[Texto extraído]
++++++++
Esos juicios tienen la grandeza, pero también la flaqueza, de repartir sus premios con la misma polaridad que su público, desestructurando la propuesta entre lo que sólo es mostrado al beneficio taxonómico del «esto es lo que hay» y «esto es lo que somos» y las películas verdaderamente arriesgadas que justifican por si solas la fe no sólo en un cine radicalmente independiente que permite vislumbrar la democracia creativa total apuntada por los teóricos de la sociedad-red, donde cualquiera puede dar el paso de consumidor a productor de creación audiovisual y, lo que es más importante, hacerlo con una intención verazmente artística, sino anclar esa propuesta en los puntos fuertes de una historia de la cinematografía que durante mucho tiempo discurrió al lado de la historia de los hombres, la de sus expresiones de humanidad y su anhelo de un futuro substancialmente superador de la esclavitud del pasado.

Desde «El hombre de la cámara» de Dziga-Vertov (Chelovek s kino-apparatom, 1929) hasta el acceso universal en occidente al vídeo y su apriorístico a-ficcional, el cine desarrolló un paréntesis que poco a poco viene siendo roto por la erosión continua de la iniciativa singular de una comunidad que cuando se encuentra ante la disyuntiva de o bien demostrar su grado de identificación con la industria del espectáculo, o bien la de reproducir y reactivar sus realidades en el espejo de la pantalla, elige esto último y posibilita la reconstrucción de los grandes relatos de los que se había apropiado el cartel de las multinacionales de la imagen y la representación globales.
++++++++
[Material proporcionado]
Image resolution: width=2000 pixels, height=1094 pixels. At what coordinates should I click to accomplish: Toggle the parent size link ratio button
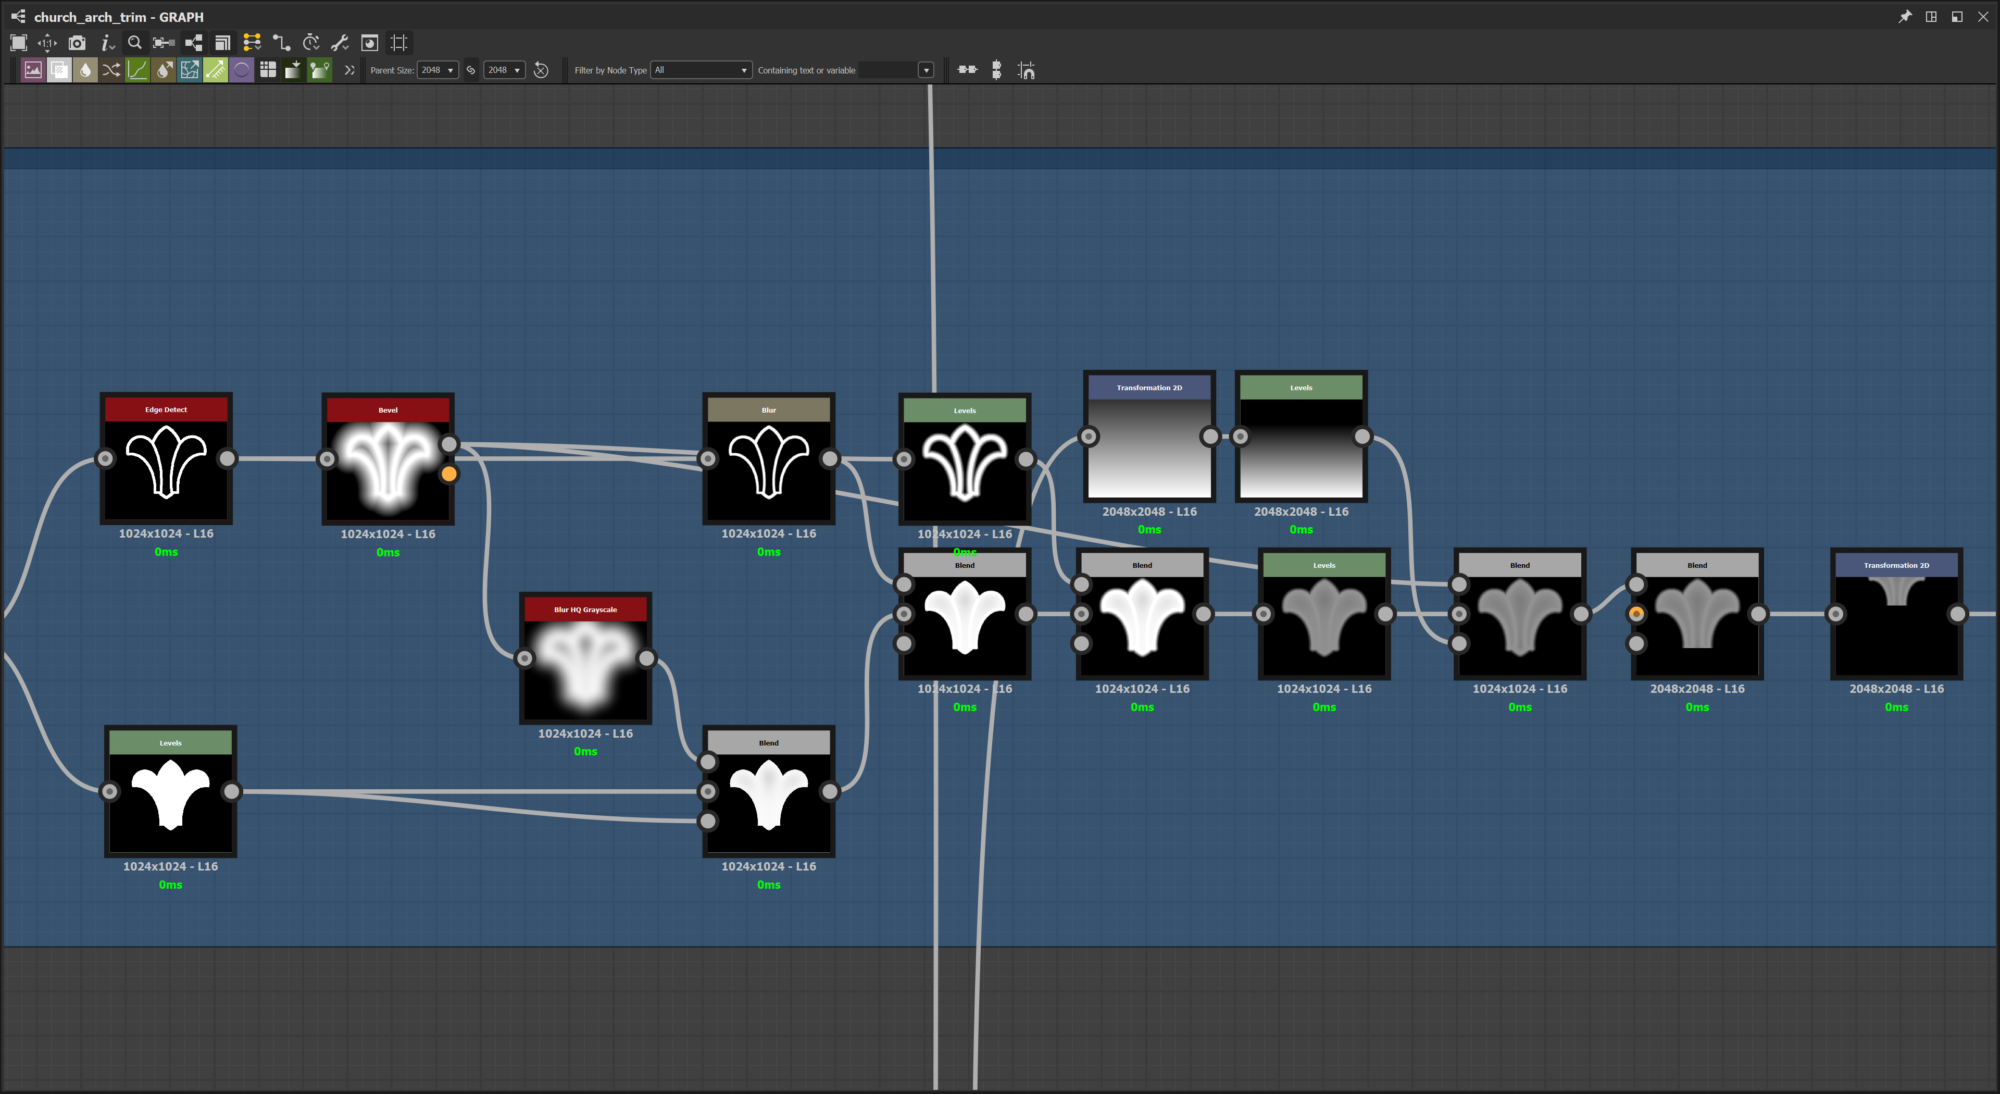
++++++++
[Objetivo]
Responde a las siguientes preguntas sobre el texto acerca del cine.
(a) Según los teóricos de la sociedad-red, ¿qué paso puede dar cualquiera en la democracia creativa total?
(b) ¿Qué año acompaña al título original de «El hombre de la cámara» de Dziga-Vertov?
(c) Ante la disyuntiva que se describe, ¿qué opción elige la comunidad?

[La solución]
(a) Puede pasar de consumidor a productor de creación audiovisual.
(b) 1929.
(c) Elige reproducir y reactivar sus realidades en el espejo de la pantalla.